I certainly previously recommended a non-upgradable laptop. Maybe that will happen with the new XPS 13 when I start testing it. So why point out the XPS 13 in all of them? That’s arguably the most iconic Windows laptop of the last decade. For years, reviewers, including myself, have pointed out what a portable Windows laptop should be. Apple is moving in the direction of not allowing RAM and SSD upgrades, but at least the keyports are retained. On the MacBook Pro, Apple is actually gain Thickness to regain some old features.
Model ultrabooks aren’t just light and thin. In an ideal world, functionality and restorability should be top priorities as sustainability becomes more important. Dell manufactures a large number of upgradeable laptops.I have a project called Concept Luna, The focus is on easy reuse of components.

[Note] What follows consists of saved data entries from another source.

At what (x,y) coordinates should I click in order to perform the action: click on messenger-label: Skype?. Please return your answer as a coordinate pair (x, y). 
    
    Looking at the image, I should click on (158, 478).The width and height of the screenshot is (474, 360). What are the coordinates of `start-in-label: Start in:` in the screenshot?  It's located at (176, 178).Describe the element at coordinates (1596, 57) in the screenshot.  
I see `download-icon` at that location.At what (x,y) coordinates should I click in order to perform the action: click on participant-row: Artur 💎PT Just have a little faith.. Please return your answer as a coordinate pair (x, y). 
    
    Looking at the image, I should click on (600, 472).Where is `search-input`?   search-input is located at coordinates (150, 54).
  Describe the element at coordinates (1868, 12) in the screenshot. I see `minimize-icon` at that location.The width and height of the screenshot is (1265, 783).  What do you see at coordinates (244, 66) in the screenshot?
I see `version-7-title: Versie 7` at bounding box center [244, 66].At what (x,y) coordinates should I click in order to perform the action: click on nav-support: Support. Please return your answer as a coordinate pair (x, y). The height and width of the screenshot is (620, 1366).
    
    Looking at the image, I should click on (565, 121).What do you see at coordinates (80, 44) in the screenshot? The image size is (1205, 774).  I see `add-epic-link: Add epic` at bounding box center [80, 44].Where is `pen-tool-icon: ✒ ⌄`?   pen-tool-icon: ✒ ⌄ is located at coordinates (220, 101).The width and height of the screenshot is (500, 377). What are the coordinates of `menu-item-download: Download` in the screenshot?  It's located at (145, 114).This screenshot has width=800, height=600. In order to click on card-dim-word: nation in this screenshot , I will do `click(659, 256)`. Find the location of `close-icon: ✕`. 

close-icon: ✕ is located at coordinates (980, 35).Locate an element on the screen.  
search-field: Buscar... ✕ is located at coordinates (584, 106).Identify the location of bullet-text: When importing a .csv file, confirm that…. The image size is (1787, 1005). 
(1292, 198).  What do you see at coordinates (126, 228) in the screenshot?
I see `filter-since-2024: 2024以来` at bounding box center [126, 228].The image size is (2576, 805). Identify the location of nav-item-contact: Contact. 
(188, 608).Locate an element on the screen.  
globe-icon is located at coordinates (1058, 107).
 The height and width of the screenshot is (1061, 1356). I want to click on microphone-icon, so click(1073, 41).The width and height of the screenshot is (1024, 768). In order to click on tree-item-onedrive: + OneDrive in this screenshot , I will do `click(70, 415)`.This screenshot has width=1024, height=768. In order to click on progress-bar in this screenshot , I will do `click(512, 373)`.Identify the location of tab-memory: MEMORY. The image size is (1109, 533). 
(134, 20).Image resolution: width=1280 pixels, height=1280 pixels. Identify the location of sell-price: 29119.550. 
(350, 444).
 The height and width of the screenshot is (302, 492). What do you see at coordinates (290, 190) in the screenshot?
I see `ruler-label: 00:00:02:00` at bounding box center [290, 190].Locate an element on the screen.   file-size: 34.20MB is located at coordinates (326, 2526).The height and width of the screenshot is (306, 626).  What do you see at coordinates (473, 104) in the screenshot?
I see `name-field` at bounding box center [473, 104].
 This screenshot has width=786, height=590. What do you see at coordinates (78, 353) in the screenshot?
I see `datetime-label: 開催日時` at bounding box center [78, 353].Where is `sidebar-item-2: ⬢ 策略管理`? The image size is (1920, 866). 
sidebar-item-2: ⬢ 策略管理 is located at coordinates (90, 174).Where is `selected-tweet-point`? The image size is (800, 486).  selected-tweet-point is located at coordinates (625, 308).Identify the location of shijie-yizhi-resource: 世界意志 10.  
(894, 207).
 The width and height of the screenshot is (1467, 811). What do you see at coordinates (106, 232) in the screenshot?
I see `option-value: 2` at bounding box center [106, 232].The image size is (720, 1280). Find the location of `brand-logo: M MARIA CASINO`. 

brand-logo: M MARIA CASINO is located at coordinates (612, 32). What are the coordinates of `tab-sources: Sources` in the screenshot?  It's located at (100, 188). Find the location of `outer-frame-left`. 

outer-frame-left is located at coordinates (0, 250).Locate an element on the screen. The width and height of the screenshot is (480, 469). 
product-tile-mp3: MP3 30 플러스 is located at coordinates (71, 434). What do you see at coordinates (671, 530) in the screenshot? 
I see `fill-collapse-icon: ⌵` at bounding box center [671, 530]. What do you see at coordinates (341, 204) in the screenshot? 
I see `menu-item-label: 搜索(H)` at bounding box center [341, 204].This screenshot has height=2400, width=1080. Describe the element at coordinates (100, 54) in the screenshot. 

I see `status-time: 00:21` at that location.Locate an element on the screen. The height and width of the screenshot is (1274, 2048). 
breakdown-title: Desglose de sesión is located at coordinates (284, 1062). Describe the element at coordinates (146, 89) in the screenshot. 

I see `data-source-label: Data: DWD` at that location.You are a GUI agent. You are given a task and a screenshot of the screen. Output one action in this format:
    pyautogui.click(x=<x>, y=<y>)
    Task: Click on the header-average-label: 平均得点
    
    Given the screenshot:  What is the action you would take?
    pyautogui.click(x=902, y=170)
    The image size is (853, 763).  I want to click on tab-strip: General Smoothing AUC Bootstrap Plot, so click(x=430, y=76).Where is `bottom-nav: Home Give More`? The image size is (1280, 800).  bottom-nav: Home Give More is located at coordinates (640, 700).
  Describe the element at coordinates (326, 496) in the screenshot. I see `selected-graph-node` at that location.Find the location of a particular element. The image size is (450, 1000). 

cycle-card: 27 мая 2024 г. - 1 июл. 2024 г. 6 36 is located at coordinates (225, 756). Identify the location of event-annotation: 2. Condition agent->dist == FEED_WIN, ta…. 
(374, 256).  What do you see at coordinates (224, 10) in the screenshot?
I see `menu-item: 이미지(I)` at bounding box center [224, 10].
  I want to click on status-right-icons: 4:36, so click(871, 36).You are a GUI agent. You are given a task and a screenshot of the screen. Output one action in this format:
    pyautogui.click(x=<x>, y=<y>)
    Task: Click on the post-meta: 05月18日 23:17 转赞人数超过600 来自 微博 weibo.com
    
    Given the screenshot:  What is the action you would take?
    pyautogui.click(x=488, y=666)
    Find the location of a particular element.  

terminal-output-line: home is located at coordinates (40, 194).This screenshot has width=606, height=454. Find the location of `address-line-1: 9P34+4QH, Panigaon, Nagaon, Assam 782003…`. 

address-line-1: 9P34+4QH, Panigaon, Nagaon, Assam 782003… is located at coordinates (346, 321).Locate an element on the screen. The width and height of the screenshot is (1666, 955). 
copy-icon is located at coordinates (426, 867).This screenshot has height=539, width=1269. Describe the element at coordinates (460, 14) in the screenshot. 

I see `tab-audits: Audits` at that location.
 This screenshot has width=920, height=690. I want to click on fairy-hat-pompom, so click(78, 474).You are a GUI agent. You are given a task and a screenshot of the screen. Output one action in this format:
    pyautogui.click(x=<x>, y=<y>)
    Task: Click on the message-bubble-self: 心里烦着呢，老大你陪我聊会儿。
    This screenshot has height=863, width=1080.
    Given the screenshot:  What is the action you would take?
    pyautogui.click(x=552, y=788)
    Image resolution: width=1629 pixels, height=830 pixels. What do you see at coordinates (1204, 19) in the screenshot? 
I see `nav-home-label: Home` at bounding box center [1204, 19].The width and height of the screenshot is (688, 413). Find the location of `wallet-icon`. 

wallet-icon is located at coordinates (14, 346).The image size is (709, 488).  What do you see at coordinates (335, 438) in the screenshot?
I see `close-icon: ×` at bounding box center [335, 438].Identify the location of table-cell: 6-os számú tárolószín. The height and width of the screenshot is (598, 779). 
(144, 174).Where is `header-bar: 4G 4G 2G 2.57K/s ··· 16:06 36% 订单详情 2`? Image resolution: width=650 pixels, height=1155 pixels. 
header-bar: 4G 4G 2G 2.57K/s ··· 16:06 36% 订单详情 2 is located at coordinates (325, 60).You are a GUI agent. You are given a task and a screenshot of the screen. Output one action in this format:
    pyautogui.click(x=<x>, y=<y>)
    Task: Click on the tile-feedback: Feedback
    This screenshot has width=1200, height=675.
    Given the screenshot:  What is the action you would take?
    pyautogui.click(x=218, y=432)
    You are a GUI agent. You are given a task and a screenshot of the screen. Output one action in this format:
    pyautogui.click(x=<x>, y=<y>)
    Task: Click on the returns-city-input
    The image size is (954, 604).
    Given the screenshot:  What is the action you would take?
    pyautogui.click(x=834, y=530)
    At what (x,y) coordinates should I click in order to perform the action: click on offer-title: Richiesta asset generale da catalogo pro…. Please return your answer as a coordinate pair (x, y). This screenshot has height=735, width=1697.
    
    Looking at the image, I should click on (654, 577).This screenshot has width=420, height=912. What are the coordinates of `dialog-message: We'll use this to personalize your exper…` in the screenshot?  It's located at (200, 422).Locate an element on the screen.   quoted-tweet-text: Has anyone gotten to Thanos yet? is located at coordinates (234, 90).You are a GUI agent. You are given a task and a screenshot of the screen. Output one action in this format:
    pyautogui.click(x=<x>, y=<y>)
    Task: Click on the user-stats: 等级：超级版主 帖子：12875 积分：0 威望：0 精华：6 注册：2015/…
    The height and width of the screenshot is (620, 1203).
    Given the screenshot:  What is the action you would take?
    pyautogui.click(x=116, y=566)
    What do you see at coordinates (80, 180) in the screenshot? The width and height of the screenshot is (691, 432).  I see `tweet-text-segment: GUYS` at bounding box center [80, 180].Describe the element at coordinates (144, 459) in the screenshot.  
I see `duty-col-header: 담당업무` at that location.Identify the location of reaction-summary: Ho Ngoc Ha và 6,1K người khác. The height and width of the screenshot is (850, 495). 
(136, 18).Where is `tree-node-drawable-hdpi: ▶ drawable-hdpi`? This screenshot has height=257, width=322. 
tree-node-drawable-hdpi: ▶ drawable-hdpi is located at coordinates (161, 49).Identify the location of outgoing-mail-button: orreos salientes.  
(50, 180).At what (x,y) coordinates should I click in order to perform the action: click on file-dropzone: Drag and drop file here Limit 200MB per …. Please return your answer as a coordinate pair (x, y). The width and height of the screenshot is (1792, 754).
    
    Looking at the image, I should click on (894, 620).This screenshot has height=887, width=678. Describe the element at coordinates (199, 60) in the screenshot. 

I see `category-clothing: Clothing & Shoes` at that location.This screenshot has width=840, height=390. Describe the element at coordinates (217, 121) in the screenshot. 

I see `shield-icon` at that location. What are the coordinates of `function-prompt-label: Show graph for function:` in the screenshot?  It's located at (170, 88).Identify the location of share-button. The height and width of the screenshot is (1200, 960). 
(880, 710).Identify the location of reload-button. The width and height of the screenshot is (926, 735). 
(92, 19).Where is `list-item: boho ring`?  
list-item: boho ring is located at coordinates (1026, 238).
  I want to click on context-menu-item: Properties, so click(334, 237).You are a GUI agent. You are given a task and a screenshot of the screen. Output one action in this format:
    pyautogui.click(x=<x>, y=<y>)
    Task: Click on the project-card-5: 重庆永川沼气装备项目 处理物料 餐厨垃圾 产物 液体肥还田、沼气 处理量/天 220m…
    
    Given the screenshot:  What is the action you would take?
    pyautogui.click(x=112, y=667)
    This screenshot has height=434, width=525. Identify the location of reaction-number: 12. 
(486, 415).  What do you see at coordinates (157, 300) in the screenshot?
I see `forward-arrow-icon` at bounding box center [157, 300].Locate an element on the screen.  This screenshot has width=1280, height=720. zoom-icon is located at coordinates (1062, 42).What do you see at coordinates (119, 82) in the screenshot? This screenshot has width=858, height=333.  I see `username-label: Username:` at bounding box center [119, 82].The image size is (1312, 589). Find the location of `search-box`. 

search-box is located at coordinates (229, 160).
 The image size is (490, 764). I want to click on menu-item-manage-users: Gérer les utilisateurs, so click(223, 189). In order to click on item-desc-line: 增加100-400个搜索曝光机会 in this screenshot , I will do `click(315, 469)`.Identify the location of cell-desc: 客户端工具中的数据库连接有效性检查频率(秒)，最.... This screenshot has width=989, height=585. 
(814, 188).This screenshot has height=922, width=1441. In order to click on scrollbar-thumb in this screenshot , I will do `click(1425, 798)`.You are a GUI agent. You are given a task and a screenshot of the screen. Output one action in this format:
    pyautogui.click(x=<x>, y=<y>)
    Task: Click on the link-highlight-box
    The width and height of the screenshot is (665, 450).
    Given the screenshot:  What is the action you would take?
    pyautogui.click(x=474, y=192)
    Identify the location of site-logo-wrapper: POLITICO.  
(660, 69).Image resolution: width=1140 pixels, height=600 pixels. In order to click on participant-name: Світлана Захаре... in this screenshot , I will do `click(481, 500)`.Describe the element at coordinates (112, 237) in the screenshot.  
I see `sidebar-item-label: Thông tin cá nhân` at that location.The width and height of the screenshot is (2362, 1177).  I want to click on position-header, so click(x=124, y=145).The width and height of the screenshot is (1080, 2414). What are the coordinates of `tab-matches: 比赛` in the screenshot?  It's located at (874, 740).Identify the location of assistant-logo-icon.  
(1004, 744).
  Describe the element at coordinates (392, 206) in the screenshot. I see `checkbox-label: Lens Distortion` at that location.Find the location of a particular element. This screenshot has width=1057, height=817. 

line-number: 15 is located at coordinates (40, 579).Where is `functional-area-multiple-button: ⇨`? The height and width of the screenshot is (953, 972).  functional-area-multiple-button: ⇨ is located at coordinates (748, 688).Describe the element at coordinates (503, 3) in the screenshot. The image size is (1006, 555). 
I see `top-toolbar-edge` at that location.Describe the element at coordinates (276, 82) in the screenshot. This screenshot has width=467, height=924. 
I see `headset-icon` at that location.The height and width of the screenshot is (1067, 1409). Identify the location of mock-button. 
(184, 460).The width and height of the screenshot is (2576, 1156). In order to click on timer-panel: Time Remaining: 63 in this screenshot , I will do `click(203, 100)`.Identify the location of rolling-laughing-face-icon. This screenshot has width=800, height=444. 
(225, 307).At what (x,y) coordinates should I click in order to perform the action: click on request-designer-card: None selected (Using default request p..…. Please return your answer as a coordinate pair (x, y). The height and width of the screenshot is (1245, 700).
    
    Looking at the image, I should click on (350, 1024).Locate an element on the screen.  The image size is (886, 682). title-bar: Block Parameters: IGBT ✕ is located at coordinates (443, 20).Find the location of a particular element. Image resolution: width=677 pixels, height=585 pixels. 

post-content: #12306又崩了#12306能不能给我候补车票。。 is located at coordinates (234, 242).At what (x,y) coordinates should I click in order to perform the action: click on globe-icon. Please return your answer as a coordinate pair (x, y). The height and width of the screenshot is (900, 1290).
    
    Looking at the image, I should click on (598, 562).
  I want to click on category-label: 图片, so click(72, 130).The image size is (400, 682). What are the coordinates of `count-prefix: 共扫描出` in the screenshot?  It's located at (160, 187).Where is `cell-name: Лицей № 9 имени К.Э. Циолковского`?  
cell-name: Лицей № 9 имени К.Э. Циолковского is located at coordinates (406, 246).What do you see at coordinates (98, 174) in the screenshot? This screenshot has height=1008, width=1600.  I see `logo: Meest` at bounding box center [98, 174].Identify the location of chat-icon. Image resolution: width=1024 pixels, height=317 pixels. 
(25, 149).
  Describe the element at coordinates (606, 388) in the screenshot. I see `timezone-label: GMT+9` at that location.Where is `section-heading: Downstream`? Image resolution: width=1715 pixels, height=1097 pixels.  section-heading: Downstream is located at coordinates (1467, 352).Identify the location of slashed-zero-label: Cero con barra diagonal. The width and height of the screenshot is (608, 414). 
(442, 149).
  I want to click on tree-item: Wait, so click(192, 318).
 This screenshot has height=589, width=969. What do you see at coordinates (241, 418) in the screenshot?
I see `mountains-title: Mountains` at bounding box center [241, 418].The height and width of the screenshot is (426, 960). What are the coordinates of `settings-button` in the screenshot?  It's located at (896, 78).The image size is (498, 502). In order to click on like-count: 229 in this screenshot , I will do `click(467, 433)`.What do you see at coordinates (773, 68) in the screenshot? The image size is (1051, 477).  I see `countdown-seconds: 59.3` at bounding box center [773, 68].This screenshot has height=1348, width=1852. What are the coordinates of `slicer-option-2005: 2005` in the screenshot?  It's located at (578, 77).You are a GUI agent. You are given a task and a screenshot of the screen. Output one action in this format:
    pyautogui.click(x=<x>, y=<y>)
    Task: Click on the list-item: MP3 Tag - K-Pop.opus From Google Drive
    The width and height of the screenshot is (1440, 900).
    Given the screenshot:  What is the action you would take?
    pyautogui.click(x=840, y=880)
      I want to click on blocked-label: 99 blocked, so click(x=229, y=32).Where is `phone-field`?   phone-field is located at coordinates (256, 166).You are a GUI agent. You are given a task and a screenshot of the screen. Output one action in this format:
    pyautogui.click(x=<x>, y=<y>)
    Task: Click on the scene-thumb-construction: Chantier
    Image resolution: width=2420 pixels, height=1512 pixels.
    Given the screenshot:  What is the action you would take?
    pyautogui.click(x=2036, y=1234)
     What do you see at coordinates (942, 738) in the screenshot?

But where the leader leads, followers follow. Indeed, gaming laptops, like workstations, have the potential to remain upgradeable. But with the success of the XPS 13, we may see a world where the number of thin notebooks that can be repaired or upgraded is even smaller. For some, it’s a trade-off worth making. But I hope Dell’s research and design wizards, as well as engineers from other laptop makers, don’t think absolute thinness is the only important feature for high-end ultra-portables. The ability to repair and upgrade laptops is important to many consumers in the short term and to the planet in the long term. And while the quest for the thinnest and lightest may continue, don’t forget the port so you can add what laptop designers need to omit here.
Note: As with all editorials, the opinions expressed here belong solely to the writer, not Tom’s Hardware as a team.